Wireless capsule endoscopy (WCE) is a recently developed revolutionary video technology to visually inspect the entire gastrointestinal tract in a non-invasive way. However, a major problem associated with this technology is that to detect bleeding, a physician has to analyze the tremendous amount of image frames, which is both time consuming and due to oversight often leads to human error. These limitations give motivation for development of computer aided automatic bleeding detection schemes. In this paper, to investigate bleeding, the analysis of WCE image frames is carried out in normalized RGB (rgb) color space as human perception of bleeding is associated with different shades of red and rgb overcomes some of the drawbacks of conventional RGB color space. In the proposed method, at first, the WCE image frame is segmented based on different ranges of r-values. Then for a certain level of r-value, the variation in g plane is presented with the help of histogram. Features are extracted from the proposed r versus g plane histograms. For the purpose of classification, KNN classifier is employed. Extensive experimentation on several WCE image frames obtained from various publicly available WCE videos makes it evident that the proposed method outperforms some of the existing methods in terms of accuracy (98.12%), sensitivity (94.98%) and specificity (98.55%).

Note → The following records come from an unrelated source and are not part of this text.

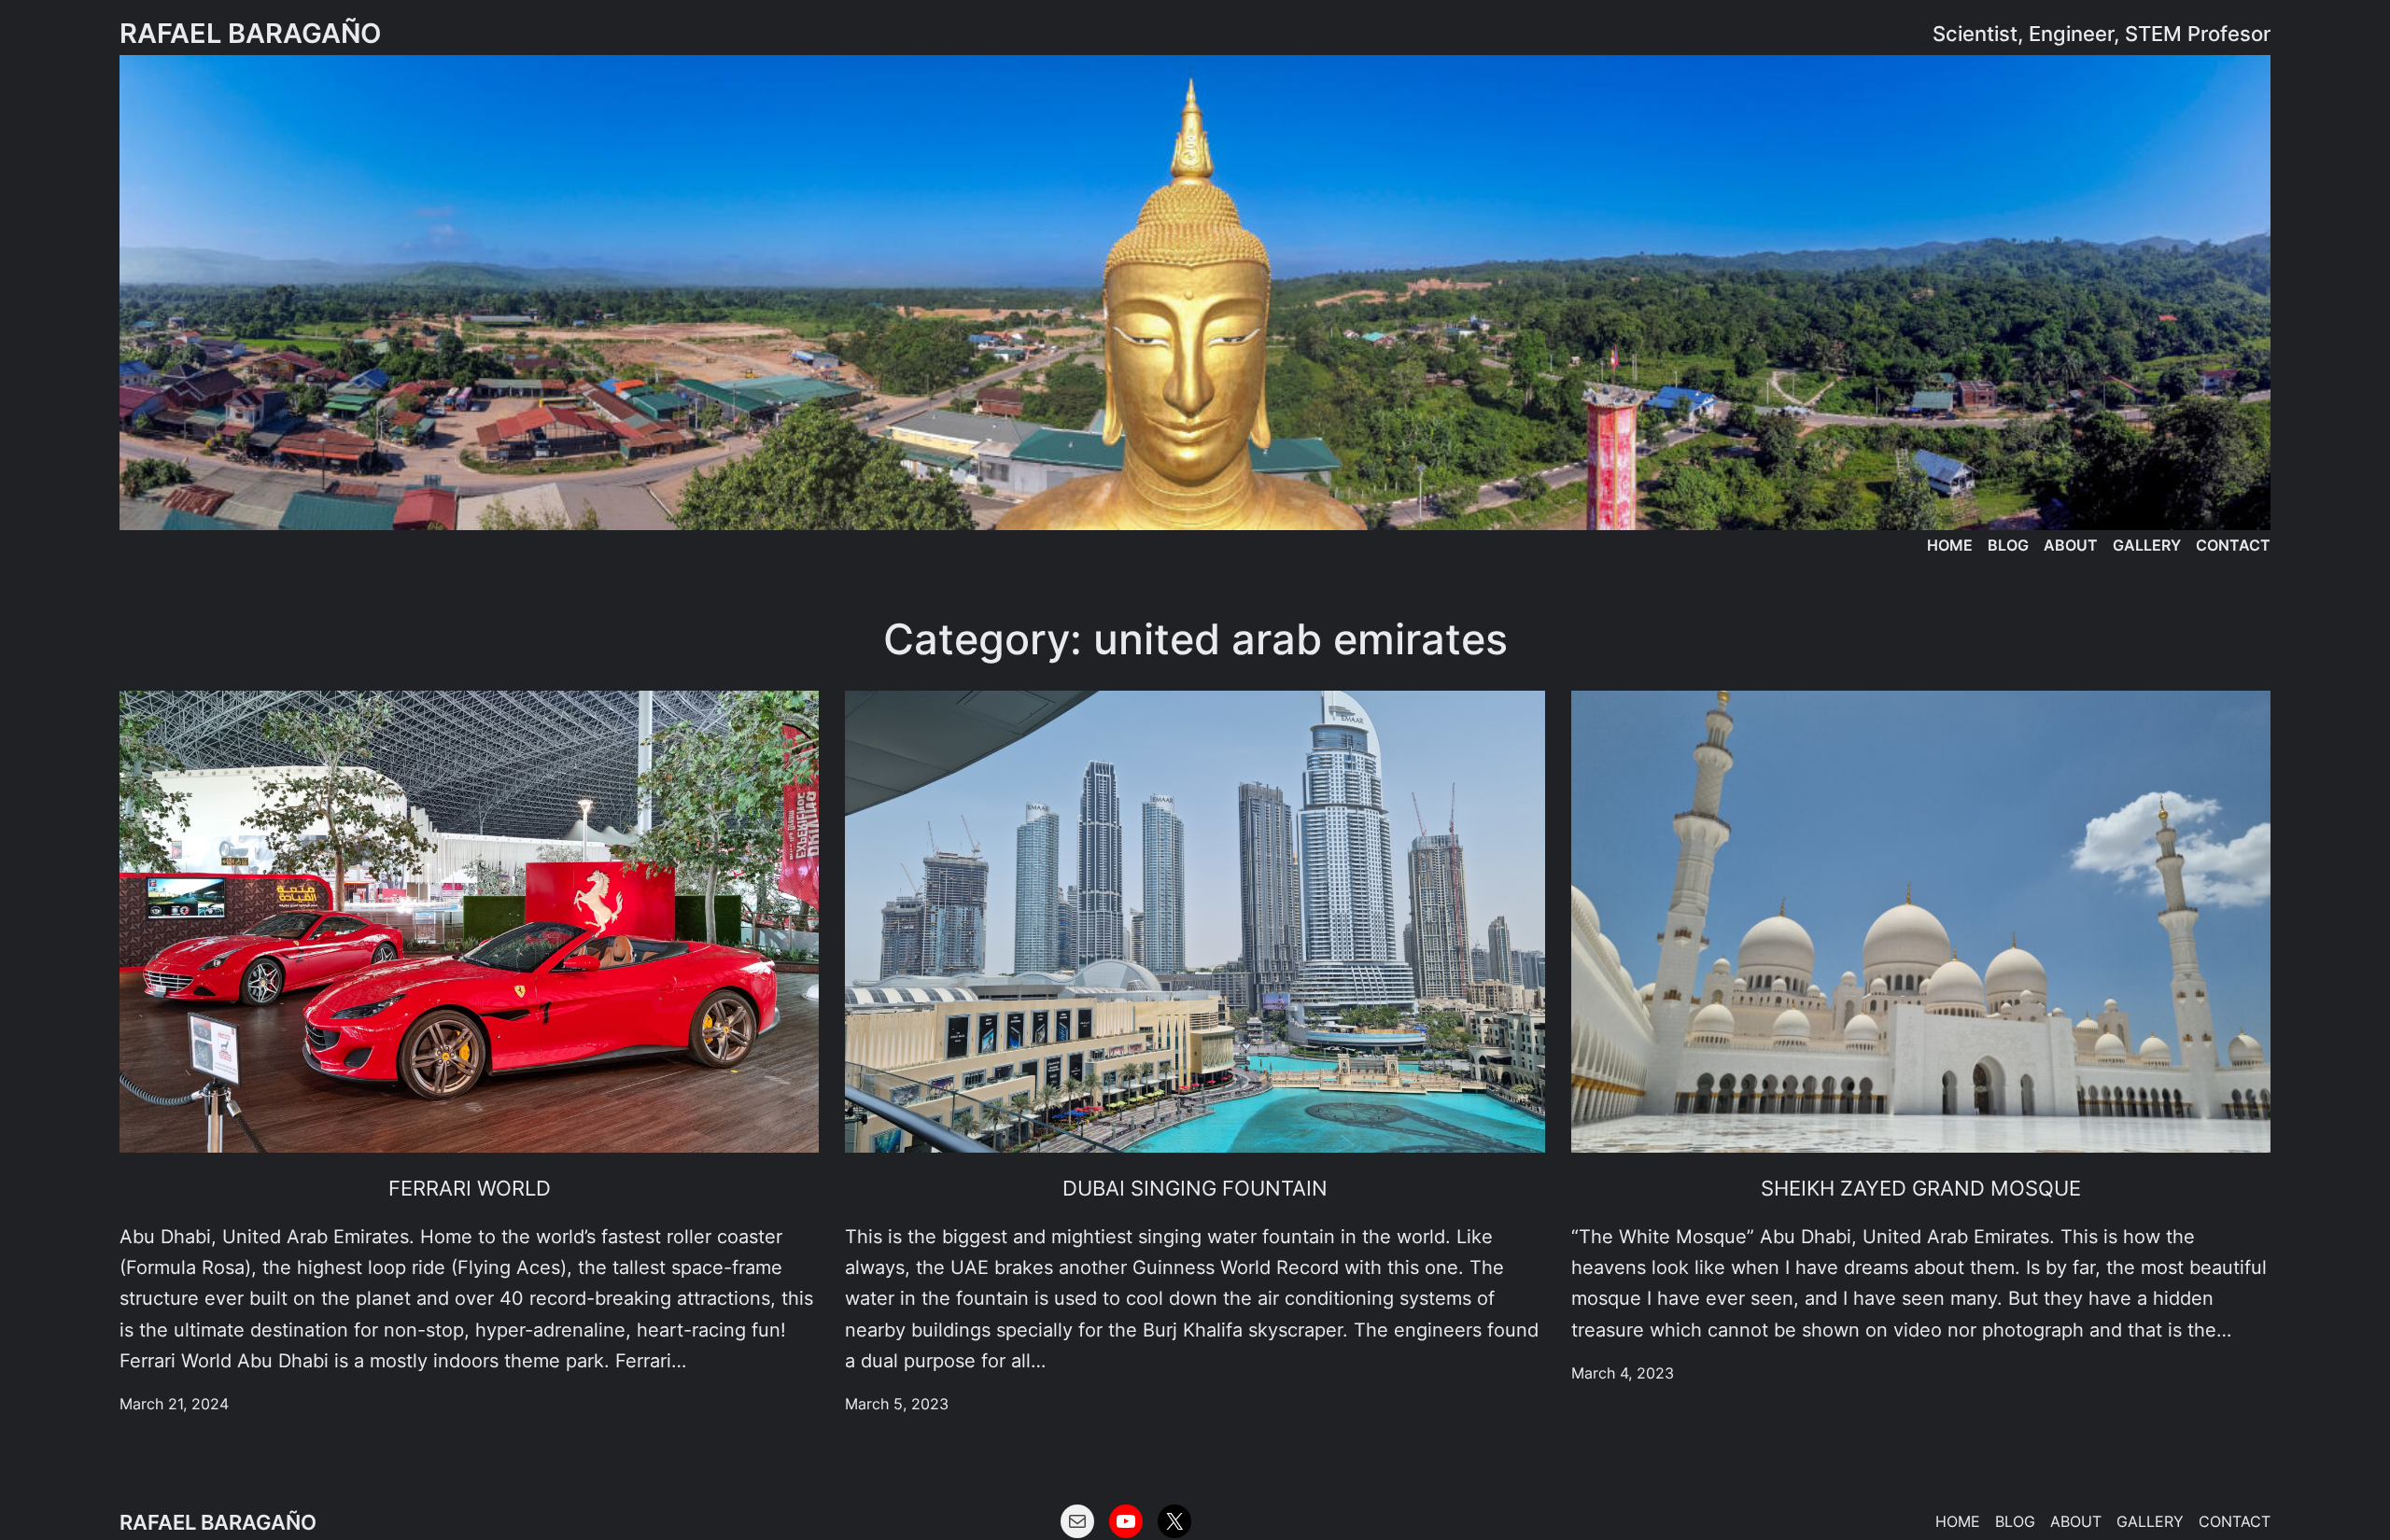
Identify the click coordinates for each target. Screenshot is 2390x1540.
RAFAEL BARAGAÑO (250, 33)
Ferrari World (469, 1187)
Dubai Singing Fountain (1195, 1187)
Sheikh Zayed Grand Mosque (1921, 1187)
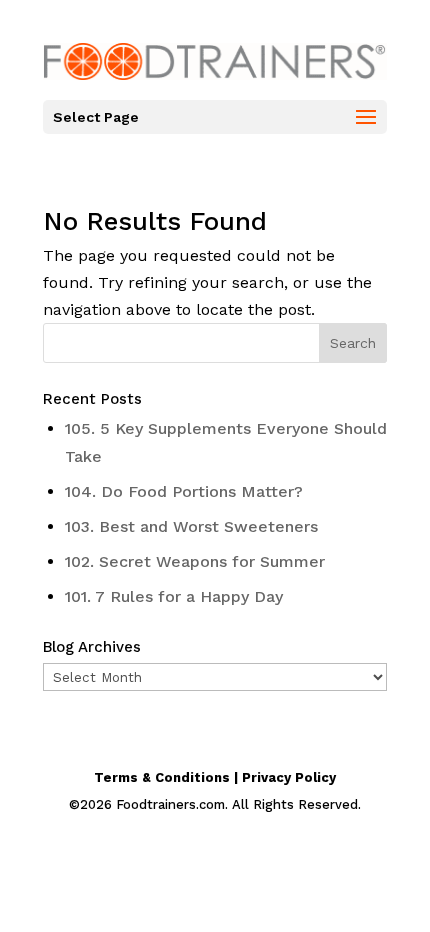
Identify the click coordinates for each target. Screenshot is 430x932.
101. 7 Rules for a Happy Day (174, 596)
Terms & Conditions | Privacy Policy (215, 777)
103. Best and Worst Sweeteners (191, 526)
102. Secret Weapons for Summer (195, 561)
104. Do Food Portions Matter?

基于彩色平面直方图分割的无线胶囊内窥镜出血自动检测方法
无线胶囊内窥镜(Wireless capsule endoscopy, WCE)是近年来发展起来的一种革命性的视频技术,可以以无创的方式对整个胃肠道进行视觉检查。然而,与这项技术相关的一个主要问题是,为了检测出血,医生必须分析大量的图像帧,这既耗时又由于疏忽经常导致人为错误。这些局限性为计算机辅助自动出血检测方案的发展提供了动力。在本文中,为了研究出血,在归一化的RGB (RGB)色彩空间中对WCE图像帧进行分析,因为人类对出血的感知与不同深浅的红色有关,而RGB克服了传统RGB色彩空间的一些缺点。在该方法中,首先根据不同的r值范围对WCE图像帧进行分割;然后,对于一定水平的r值,借助直方图表示g平面的变化。从提出的r与g平面直方图中提取特征。为了进行分类,我们使用KNN分类器。对从各种公开的WCE视频中获得的几个WCE图像帧进行了广泛的实验,结果表明,所提出的方法在准确率(98.12%)、灵敏度(94.98%)和特异性(98.55%)方面优于现有的一些方法。
本文章由计算机程序翻译,如有差异,请以英文原文为准。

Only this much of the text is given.